___ Supplied entries

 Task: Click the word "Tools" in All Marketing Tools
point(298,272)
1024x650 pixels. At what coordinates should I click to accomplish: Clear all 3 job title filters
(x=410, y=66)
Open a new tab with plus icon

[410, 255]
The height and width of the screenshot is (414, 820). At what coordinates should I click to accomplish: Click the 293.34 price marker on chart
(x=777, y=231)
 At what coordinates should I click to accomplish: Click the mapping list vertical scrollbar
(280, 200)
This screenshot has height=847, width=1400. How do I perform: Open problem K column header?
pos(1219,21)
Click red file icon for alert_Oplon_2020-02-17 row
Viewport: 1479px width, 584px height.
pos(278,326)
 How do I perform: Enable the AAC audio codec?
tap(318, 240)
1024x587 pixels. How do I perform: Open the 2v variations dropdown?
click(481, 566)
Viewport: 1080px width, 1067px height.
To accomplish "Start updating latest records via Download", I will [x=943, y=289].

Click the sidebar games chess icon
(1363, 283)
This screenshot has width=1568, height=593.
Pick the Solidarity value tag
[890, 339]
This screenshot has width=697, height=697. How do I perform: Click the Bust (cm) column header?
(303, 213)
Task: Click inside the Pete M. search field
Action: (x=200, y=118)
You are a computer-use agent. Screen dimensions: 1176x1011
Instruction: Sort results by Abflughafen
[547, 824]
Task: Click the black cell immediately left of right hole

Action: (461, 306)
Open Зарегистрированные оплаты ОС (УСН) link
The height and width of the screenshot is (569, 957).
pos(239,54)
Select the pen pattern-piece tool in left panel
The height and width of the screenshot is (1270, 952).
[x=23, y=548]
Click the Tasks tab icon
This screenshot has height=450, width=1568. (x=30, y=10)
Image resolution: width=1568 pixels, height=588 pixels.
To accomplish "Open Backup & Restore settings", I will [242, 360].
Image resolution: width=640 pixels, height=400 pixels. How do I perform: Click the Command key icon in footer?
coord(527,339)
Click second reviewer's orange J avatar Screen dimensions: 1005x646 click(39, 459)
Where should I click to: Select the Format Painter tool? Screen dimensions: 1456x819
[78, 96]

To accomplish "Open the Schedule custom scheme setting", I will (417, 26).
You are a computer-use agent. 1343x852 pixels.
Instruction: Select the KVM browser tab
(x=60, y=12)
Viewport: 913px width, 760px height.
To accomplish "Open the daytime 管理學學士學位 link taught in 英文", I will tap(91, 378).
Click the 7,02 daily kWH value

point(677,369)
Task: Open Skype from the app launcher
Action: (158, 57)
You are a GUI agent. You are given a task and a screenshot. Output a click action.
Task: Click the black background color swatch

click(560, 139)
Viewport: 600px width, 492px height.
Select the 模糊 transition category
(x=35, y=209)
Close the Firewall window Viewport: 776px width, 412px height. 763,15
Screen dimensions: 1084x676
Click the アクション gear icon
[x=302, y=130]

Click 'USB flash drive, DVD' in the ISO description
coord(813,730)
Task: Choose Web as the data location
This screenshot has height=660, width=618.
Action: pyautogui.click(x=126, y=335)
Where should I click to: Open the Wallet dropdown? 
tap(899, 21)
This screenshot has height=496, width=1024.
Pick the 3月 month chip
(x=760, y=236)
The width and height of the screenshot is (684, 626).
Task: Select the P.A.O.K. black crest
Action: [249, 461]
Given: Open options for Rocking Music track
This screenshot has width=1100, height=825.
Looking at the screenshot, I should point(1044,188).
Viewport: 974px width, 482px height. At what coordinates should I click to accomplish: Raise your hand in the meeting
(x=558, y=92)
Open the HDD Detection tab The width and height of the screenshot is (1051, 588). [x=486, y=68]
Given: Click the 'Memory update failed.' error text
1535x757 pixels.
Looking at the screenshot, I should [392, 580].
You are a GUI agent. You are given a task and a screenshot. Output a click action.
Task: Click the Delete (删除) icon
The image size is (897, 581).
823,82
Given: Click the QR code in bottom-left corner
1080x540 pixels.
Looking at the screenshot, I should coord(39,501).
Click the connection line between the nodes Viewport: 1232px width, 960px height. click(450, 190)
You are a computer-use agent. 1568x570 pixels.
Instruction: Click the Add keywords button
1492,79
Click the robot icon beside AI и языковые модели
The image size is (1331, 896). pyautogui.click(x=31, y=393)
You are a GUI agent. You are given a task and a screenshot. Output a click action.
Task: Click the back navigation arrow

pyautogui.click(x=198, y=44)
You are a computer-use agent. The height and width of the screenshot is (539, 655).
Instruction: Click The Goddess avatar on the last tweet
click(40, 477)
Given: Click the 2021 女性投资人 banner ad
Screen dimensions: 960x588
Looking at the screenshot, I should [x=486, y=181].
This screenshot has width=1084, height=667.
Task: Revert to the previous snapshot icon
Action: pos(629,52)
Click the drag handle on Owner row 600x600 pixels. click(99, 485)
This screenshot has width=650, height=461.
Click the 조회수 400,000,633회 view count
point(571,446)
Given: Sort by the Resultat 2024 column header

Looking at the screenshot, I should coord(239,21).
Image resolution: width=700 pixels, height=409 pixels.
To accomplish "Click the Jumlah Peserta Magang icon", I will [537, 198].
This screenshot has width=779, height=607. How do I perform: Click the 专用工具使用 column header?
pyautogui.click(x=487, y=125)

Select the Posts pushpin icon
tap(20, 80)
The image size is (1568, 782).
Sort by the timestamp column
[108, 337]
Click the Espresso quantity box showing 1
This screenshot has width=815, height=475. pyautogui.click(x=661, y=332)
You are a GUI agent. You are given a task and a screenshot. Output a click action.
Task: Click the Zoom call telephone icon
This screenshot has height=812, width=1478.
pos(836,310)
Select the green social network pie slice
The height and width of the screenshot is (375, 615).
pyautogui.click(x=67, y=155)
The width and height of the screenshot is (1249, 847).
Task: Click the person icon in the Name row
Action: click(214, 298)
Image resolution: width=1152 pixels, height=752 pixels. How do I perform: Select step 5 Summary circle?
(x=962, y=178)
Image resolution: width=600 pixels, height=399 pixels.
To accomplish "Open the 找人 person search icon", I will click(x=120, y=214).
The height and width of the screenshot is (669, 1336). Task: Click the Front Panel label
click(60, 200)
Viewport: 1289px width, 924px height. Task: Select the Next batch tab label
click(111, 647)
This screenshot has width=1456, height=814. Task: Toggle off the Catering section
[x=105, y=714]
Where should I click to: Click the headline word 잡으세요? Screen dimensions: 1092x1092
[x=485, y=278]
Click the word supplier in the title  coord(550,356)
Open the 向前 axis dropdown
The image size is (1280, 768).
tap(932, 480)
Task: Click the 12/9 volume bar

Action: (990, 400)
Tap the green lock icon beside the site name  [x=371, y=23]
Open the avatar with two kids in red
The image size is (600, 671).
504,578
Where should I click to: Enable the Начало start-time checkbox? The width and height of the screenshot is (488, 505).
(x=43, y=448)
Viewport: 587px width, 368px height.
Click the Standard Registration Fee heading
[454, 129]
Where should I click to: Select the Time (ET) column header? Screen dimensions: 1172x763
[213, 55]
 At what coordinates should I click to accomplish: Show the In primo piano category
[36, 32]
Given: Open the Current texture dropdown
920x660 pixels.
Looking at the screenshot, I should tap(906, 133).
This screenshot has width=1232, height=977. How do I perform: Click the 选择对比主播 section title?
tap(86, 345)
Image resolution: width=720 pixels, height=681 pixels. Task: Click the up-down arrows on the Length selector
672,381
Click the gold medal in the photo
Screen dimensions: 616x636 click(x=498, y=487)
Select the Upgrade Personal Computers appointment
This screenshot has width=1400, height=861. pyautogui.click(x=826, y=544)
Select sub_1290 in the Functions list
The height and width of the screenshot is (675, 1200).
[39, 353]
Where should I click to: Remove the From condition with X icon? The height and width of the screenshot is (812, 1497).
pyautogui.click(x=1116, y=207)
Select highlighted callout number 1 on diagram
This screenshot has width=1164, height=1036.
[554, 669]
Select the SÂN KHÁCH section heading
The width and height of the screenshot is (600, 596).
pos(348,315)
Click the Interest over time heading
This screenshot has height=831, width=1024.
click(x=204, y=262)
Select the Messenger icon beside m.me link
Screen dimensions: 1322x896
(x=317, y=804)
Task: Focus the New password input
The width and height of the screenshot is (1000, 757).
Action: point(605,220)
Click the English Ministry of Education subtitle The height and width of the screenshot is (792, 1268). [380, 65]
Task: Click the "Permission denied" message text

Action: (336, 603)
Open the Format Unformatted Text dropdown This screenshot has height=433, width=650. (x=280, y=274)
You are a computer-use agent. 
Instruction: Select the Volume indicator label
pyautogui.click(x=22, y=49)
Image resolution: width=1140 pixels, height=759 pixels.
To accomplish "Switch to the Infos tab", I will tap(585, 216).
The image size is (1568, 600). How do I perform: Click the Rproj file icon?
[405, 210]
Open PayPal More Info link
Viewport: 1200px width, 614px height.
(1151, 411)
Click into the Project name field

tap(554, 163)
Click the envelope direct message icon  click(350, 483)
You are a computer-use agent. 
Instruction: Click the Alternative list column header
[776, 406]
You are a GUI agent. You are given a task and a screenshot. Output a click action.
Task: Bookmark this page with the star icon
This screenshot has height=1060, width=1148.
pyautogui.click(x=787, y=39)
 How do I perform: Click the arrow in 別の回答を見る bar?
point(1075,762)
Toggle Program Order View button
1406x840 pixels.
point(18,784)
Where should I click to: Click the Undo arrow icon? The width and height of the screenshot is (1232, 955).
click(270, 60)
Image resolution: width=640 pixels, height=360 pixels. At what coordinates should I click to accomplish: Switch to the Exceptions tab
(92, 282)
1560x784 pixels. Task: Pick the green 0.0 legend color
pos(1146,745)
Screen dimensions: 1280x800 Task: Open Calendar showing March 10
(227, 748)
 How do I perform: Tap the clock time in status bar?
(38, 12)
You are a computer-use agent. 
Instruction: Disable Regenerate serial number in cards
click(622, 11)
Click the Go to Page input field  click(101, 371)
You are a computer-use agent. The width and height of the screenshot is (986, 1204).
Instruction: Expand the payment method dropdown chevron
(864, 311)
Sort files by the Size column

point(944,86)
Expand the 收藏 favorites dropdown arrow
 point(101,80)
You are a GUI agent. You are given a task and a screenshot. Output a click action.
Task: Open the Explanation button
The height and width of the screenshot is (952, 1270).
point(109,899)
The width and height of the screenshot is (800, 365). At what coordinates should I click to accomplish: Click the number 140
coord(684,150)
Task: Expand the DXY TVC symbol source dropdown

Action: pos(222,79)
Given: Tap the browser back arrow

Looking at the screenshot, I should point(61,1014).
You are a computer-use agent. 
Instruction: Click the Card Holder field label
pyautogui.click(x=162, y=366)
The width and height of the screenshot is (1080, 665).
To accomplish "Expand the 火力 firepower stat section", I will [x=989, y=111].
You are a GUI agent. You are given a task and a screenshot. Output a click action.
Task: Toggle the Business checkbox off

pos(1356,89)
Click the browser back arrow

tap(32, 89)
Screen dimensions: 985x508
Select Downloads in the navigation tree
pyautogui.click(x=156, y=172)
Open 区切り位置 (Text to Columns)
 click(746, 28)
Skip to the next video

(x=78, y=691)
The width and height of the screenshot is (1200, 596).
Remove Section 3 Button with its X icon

______

## Task details
Copy out the lines of the listing above word for word, from the line with "Viewport: 587px width, 368px height." to the line with "Screen dimensions: 616x636", including both of those lines.

## Answer for the task
Viewport: 587px width, 368px height.
Click the Standard Registration Fee heading
[454, 129]
Where should I click to: Select the Time (ET) column header? Screen dimensions: 1172x763
[213, 55]
 At what coordinates should I click to accomplish: Show the In primo piano category
[36, 32]
Given: Open the Current texture dropdown
920x660 pixels.
Looking at the screenshot, I should tap(906, 133).
This screenshot has width=1232, height=977. How do I perform: Click the 选择对比主播 section title?
tap(86, 345)
Image resolution: width=720 pixels, height=681 pixels. Task: Click the up-down arrows on the Length selector
672,381
Click the gold medal in the photo
Screen dimensions: 616x636 click(x=498, y=487)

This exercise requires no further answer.